I’ve always been grateful for everything I have. Or at least I thought I was. It turns out, that I was only really grateful for the things that I had and that I really wanted: a great family life, amazing friends, incredible holidays, trips out, the newest clothes, wonderful books. I’ve also come to realise that these feelings of gratitude, of appreciation, were also fleeting. I would be so grateful on my birthday, for example, or so grateful when the plane landed in a new country. But after a while, I would lose this sense of gratitude and end up wanting the next thing to be grateful for.
Practising gratitude has become a really big trend on social media over the last few years, and all for the right reasons. I have never really been one to practice gratitude and I’ve even found myself feeling like I don’t need to. The truth is, I didn’t really know what to write down on my list. Obviously I could put clean water, food, and having a roof over my head. But even for those things, I didn’t feel the same type of gratitude that I felt with the other things. Of course, I’m grateful for these things but I thought that I should be grateful for the bigger things that I have, the things that are ‘more important’. I thought that being grateful for our basic needs being met was redundant in the sense that everyone should just have them anyway.
Recently, however, I’ve come to view gratitude in a different way. I started making a list of the things I am grateful for but with a catch: each item had to be extremely specific. I ended up with a long, varied list: making daisy chains in the summer, the smell of toast in the morning, when candy floss melts on your tongue, birds tweeting.

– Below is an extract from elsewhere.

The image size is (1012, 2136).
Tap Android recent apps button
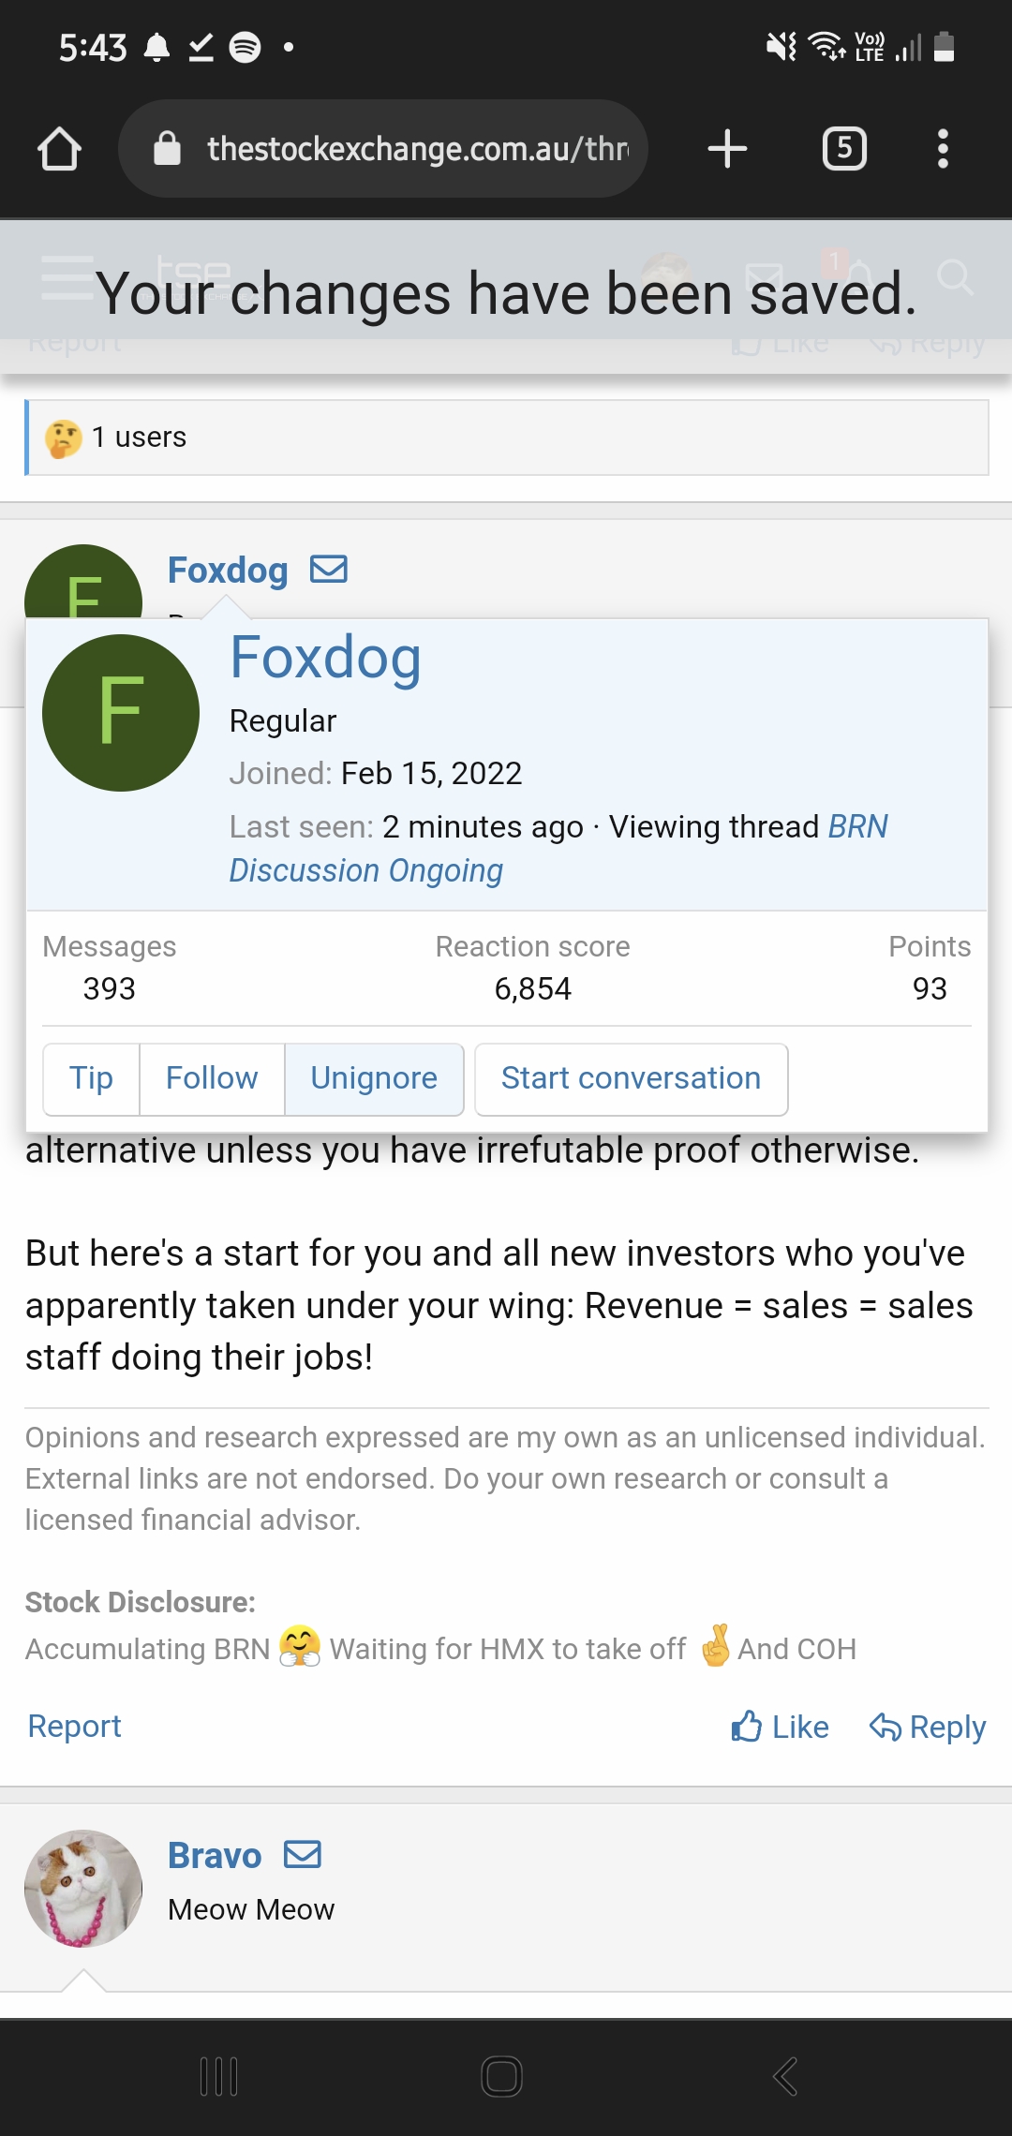tap(219, 2076)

It was by focusing on the really little things that I came to realise just how lucky I am to have food, clean water, and a roof over my head. Sometimes the opposite of being grateful is not necessarily taking things for granted, but having a careless acceptance and expectation that those things will always be there. The reality is that they won’t.
I’m now much more aware of the things that I have in my life and how I view them. I fill up a bottle of cold water and think about how lucky I am to be able to drink when I need to. I go on car rides in the late summer evenings and think about how grateful I am to have friends to go with and to be able to witness the beautiful sunset. When I don’t want to study, I think about how grateful I am to have access to an education.
I think that we are all so lucky and that we all have something to be grateful for, regardless of our circumstances. The mere fact that we are alive and breathing should be something to be grateful for. Or the fact that we have working bodies and hearts that beat. It sounds really cheesy and almost pointless at first to be grateful for these kinds of things, but we shouldn’t take anything for granted in life. We are here to experience it all and I dare say that we should even be grateful for the bad moments. I would like to hope that if everyone were just a little bit more grateful for the lives that they have, that the world would be a bit happier.
Today, I am grateful for the sun that has shone all day, the smell of my clean laundry next to me, and this blog that I created to be able to write whatever I want.
What things are you grateful for today? I would love to hear from you.
2 thoughts on “How I’m Learning To Be More Grateful”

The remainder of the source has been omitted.